I did apply default google rules from checkstyle 9.3 (still jdk 8 compatible copy). It doesn't outright have any issues that cause failure. It does have large number of warnings. A few of which are easily addressed. Main ones thus far is 100 line limit google uses is I think overdue for going to 120 given screen resolutions these days (if not more but that seems practical and what I've been using for a few years in google+ style). The other easy one is import order so I ran impsort plugin manually to address that. Since there are no outright failures on the check, we are really ok to bring that in and then just address run of checkstyle:checkstyle to see what warnings can be easily addressed. After these 2 items, the list isn't really that bad. Still has some > 120 issues, some package violations, javadocs and a few others that look like they can be easily cleared but not harmful with addition of the checkstyle check. That is assuming at least initially we don't make warnings fail.

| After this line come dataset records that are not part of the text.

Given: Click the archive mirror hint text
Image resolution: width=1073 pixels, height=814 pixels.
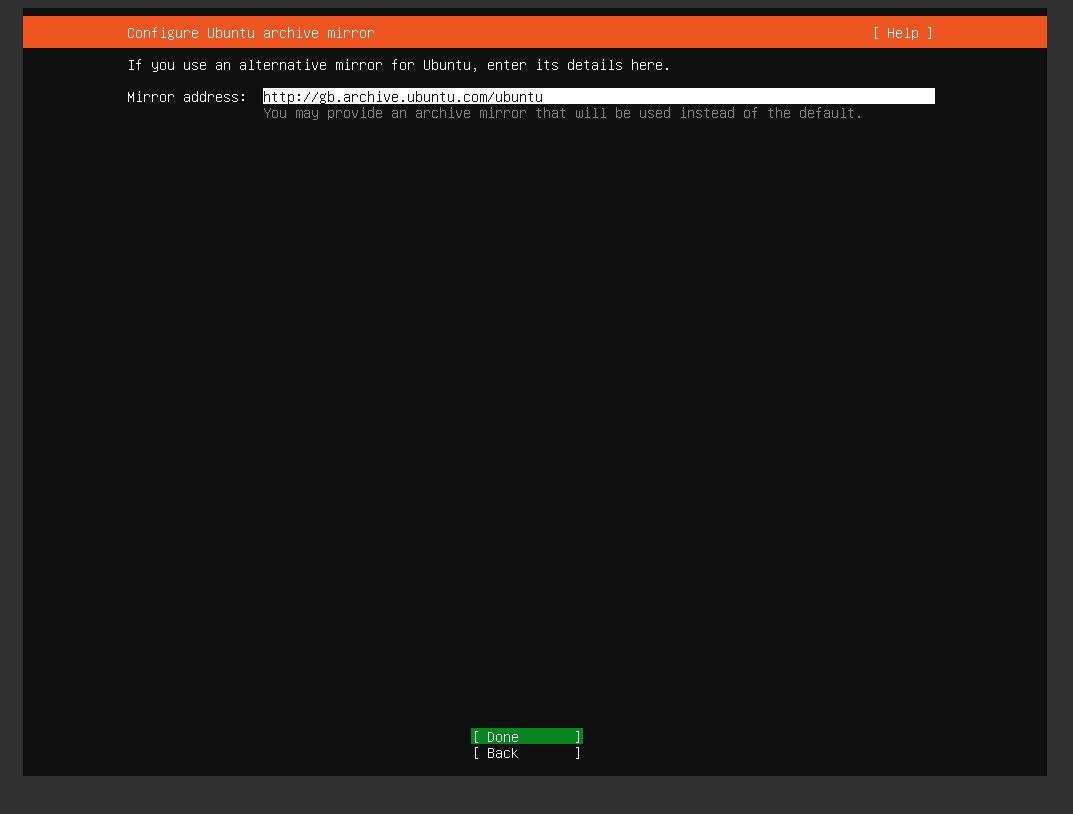Looking at the screenshot, I should click(x=561, y=113).
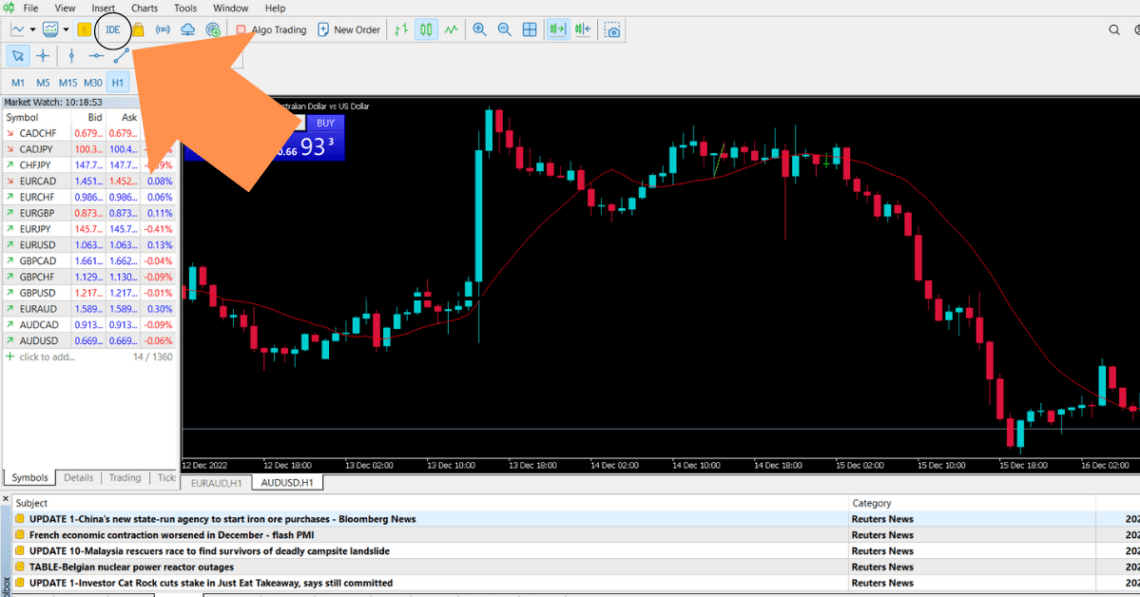Open the Charts menu
Viewport: 1140px width, 597px height.
click(x=144, y=7)
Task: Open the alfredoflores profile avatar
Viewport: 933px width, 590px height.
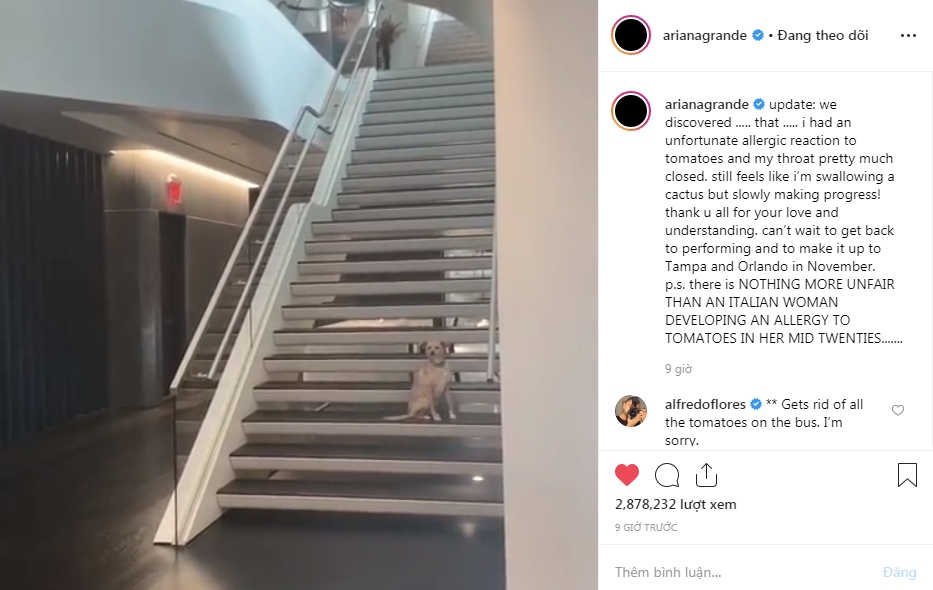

@mathieucarbou I think the following sequence is best:

Little changes:

  • Getting merged: #340 (license headers)
  • Getting merged: #339 (bug fixes in providers)
  • Getting merged: #327 (ignore commits)
  • Getting merged: #349 (styles + code reformat)
  • Getting merged: #337 (checkstyle) added a commit
  • Release 4.2.rc3
  • Perf / build issues / bug fixing
  • Release 4.2 final

@dbwiddis @hazendaz : little rollback of idea.... I have tried the Google Style and it is not suitable at all... It forces a wrong wrapping and alignment, especially for method calls and definition and a lot of wrapping too. I hate that because there are many cases where alignment and wrapping has to be up to the dev for readability.

So let's stick with the default Intellij style (perhaps closer to sun then ?) but:

  • tab size 2
  • indent 2
  • continuous indent 4
  • imports organized like IntelliJ defaults

I added the styles in PR #349 (IDEA + EditorConfig), reformatted the imports and formatted the few classes that needed a code reformat.

Closing - added a commit on master branch.